> **EXTRACTED INFORMATION**:

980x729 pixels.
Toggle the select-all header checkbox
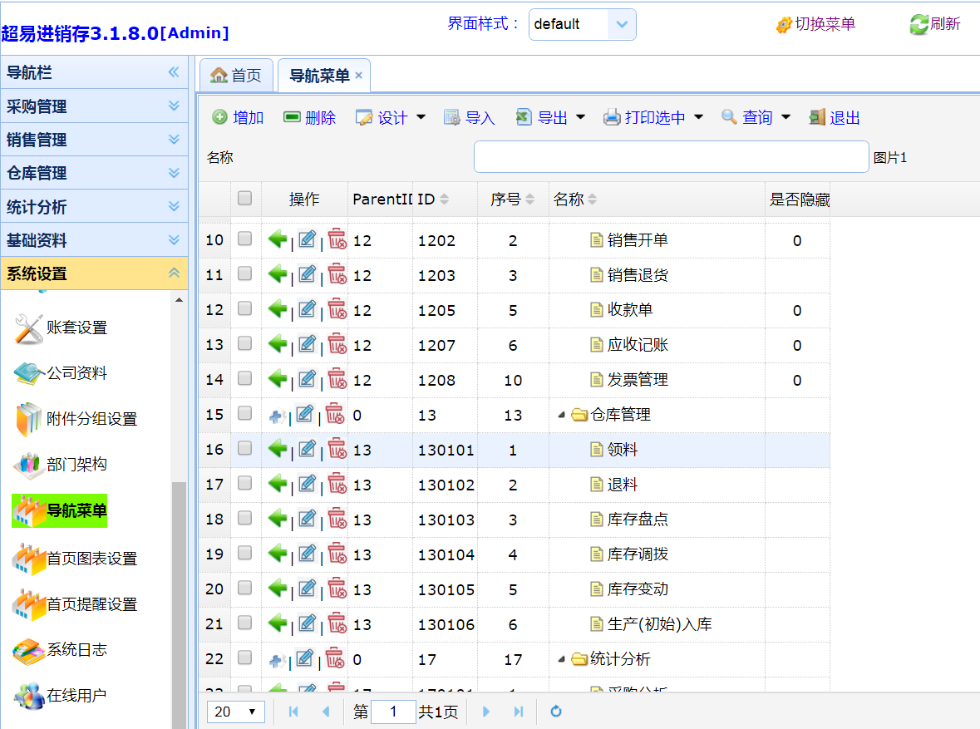pos(244,198)
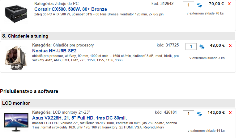The height and width of the screenshot is (138, 239).
Task: Click refresh icon for Asus VX228H quantity
Action: (x=199, y=113)
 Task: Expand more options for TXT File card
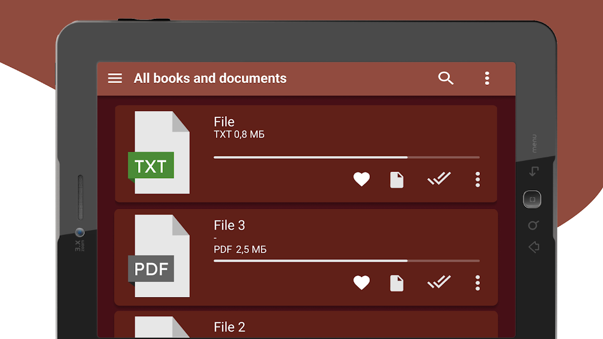tap(477, 179)
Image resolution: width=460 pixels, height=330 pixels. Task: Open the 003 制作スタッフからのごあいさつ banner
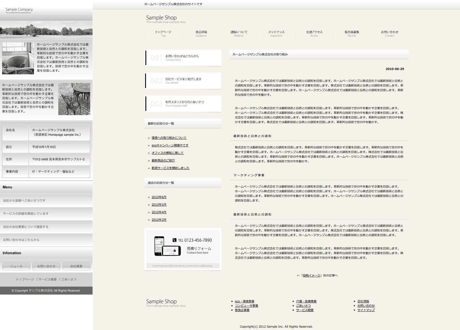(x=183, y=104)
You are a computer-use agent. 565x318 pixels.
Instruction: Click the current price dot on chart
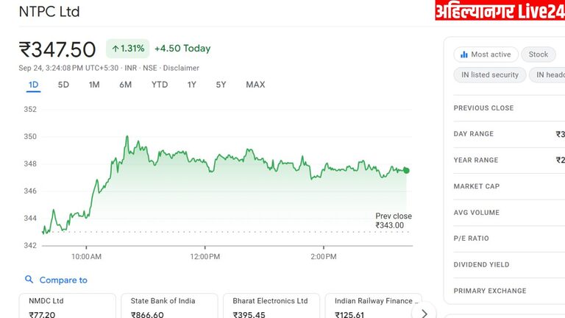coord(406,170)
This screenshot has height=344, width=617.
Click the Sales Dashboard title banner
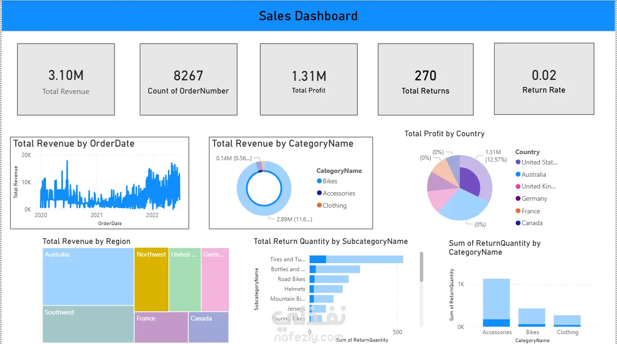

> **CHALLENGE**: Rewrite the data above as a JSON list of strings, one string per line and no blank lines, leaving out the pictures.

> **RESPONSE BELOW**:
[
  "980x729 pixels.",
  "Toggle the select-all header checkbox",
  "pos(244,198)",
  "The height and width of the screenshot is (138, 239).",
  "Task: Click refresh icon for Asus VX228H quantity",
  "Action: (x=199, y=113)",
  " Task: Expand more options for TXT File card",
  "tap(477, 179)",
  "Image resolution: width=460 pixels, height=330 pixels. Task: Open the 003 制作スタッフからのごあいさつ banner",
  "(x=183, y=104)",
  "You are a computer-use agent. 565x318 pixels.",
  "Instruction: Click the current price dot on chart",
  "coord(406,170)",
  "This screenshot has height=344, width=617.",
  "Click the Sales Dashboard title banner"
]